Обе стороны теперь обозначили свои основные позиции. Новая администрация хотела использовать советскую озабоченность в отношении ее намерений втянуть Кремль в дискуссии по Вьетнаму. Мы по этой причине настаивали на том, чтобы переговоры по всем вопросам проходили одновременно. Советские руководители особенно беспокоились по поводу воздействия новой гонки вооружений на советскую экономику. В силу этого они приоритет отдавали ограничению вооружений. Это давало им дополнительное преимущество, состоящее в том, что простой факт переговоров, независимо от их результатов, осложнит новые бюджетные ассигнования на оборону в Соединенных Штатах и, – хотя мы этого пока еще не ощутили, – заставит поволноваться Китай.

Конечно, ничего больше не могло произойти, пока старая администрация была у власти. Но во время наших рассуждений в отеле «Пьер» новоизбранный президент и я выделили ряд основных принципов, которые станут определять наш подход к американо-советским отношениям на весь период нашего пребывания у власти.

Принцип конкретности. Мы станем настаивать на том, чтобы в любых переговорах между Соединенными Штатами и Советским Союзом иметь дело с конкретной причиной напряженности, а не с общей атмосферой в целом. Встречи на высшем уровне, если мы хотим, чтобы они являлись значимыми событиями, должны быть хорошо подготовлены и отражать переговоры, которые добились уже большого прогресса по дипломатическим каналам. Мы станем относиться со всей серьезностью к идеологическим обязательствам советских руководителей; мы не станем заблуждаться по поводу несовместимости интересов между нашими двумя странами во многих областях. Мы не станем делать вид, что добрые личные отношения или сентиментальная риторика прекратят напряженность послевоенного периода. Но мы готовы исследовать сферы общих озабоченностей и достигать четких договоренностей, основанных на обязательной взаимности.

Принцип сдержанности. Разумные отношения между сверхдержавами не смогут выдержать постоянных попыток получения односторонних выгод и использования в своих интересах районов кризиса. Мы были полны решимости оказывать сопротивление советским авантюрам; одновременно были готовы вести переговоры о подлинном ослаблении напряженности. Мы не станем бездействовать ради разрядки, предназначенной для усыпления настороженности потенциальных жертв; но готовы к разрядке, основанной на взаимной сдержанности. Мы станем придерживаться подхода «кнута и пряника», оставляя за собой право устанавливать санкции за авантюры и желая расширять отношения в свете ответственного поведения.

Принцип увязки. Мы настояли на том, что для достижения реального прогресса во взаимоотношениях между сверхдержавами надо действовать по широкому фронту. События в разных частях мира, по нашему мнению, связаны друг с другом, даже просто советское поведение в различных частях мира. Мы исходили из той предпосылки, что распределение проблем по четким подразделениям даст возможность советским руководителям вообразить, что они смогут использовать сотрудничество в одной области как предохранительный клапан, стремясь к односторонним выгодам в других районах. Это было неприемлемо. Никсон выразил это мнение на своей первой пресс-конференции 27 января 1969 года. Переговоры по ограничению стратегических вооружений с Советским Союзом стали бы более продуктивными, по его словам, если бы они велись «таким способом и в такое время, которое содействовало бы прогрессу по мере возможности по нерешенным политическим проблемам одновременно». На брифинге для журналистов 6 февраля я открыто использовал термин «увязка»: «Если речь идет о вопросе увязки между политической и стратегической обстановкой, …(президент) … хотел бы иметь дело с проблемой мира по всему фронту, в котором миру брошен вызов не только на военном фронте».

▸ **Исходный фрагмент**:

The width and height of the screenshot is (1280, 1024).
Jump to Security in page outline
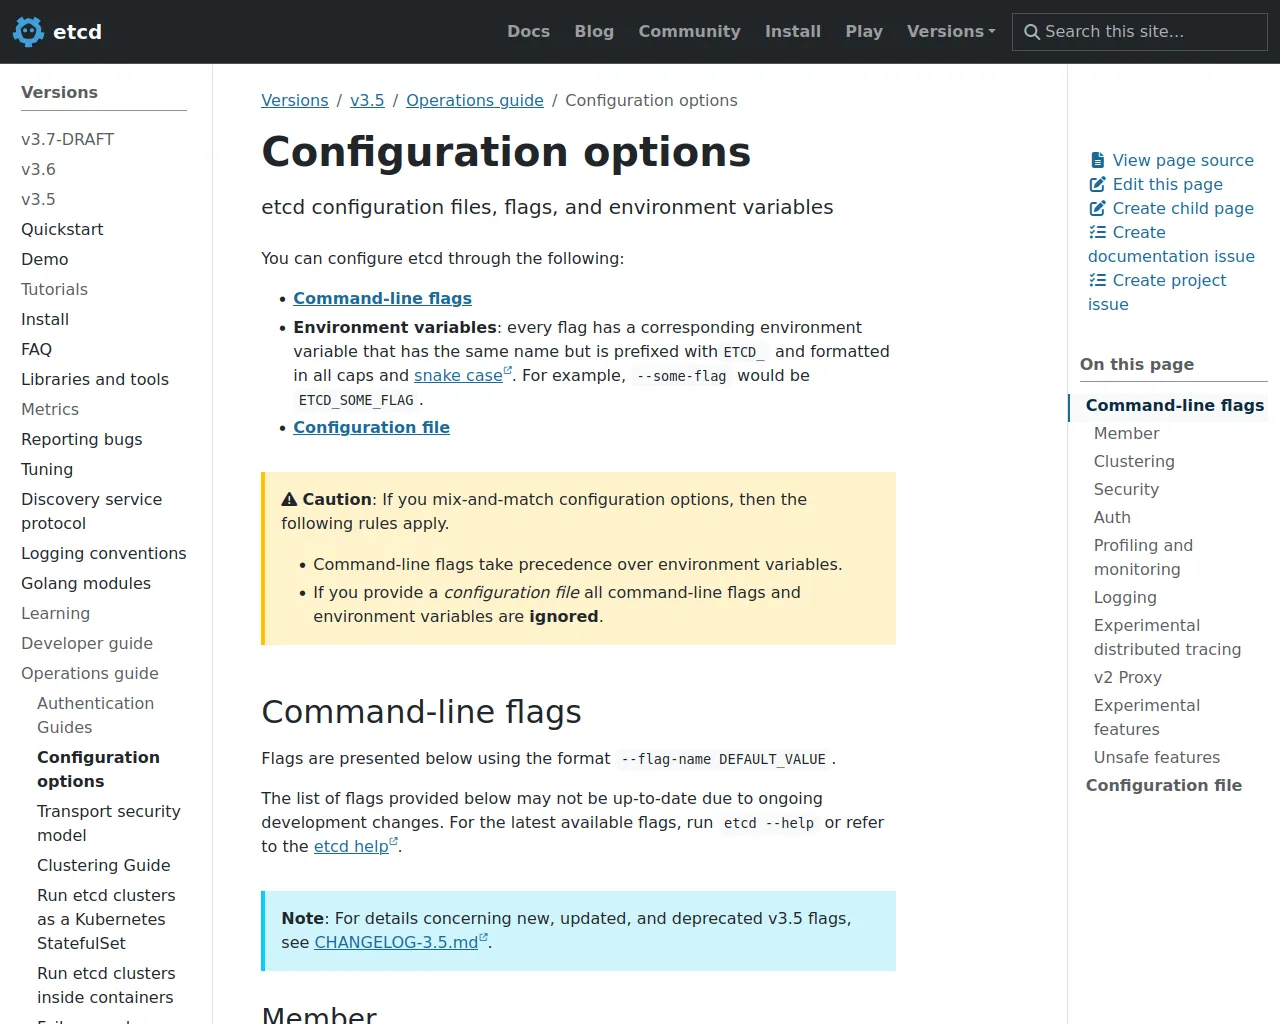click(x=1126, y=489)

▸ **Цели работы**:
a – Процитируйте дословно текст об американо-советских отношениях: всё от слов «Принцип сдержанности. Разумные» вплоть до слов «свете ответственного поведения.».
b – Продолжите текст о принципах американо-советских отношений, начав сразу после последнего приведённого в нём предложения.
Строки взяты из другого источника.

▸ **Полученные результаты**:
a –
Принцип сдержанности. Разумные отношения между сверхдержавами не смогут выдержать постоянных попыток получения односторонних выгод и использования в своих интересах районов кризиса. Мы были полны решимости оказывать сопротивление советским авантюрам; одновременно были готовы вести переговоры о подлинном ослаблении напряженности. Мы не станем бездействовать ради разрядки, предназначенной для усыпления настороженности потенциальных жертв; но готовы к разрядке, основанной на взаимной сдержанности. Мы станем придерживаться подхода «кнута и пряника», оставляя за собой право устанавливать санкции за авантюры и желая расширять отношения в свете ответственного поведения.

b –
Настолько сильна прагматическая традиция американской политической мысли, что эта концепция увязки повсеместно оспаривалась в 1969 году. Полагали, что это некая повышенная реакция, идиосинкразия, ничем не оправданный совет отложить переговоры по контролю над вооружениями. С тех пор ее отвергают так, будто она отражает стиль проведения политики конкретной администрации. На наш взгляд, увязка существовала в двух видах. Во-первых, когда дипломат намеренно связывает два отдельных объекта в процессе переговоров, используя один в качестве рычага воздействия для другого. Или, вовторых, когда, в силу реальности ситуации, вызванной взаимозависимостью в мире, действия одной крупной державы неизбежно оказываются связанными и имеют последствия по любым другим вопросам или регионам, а не только по непосредственно затрагиваемым в данный момент.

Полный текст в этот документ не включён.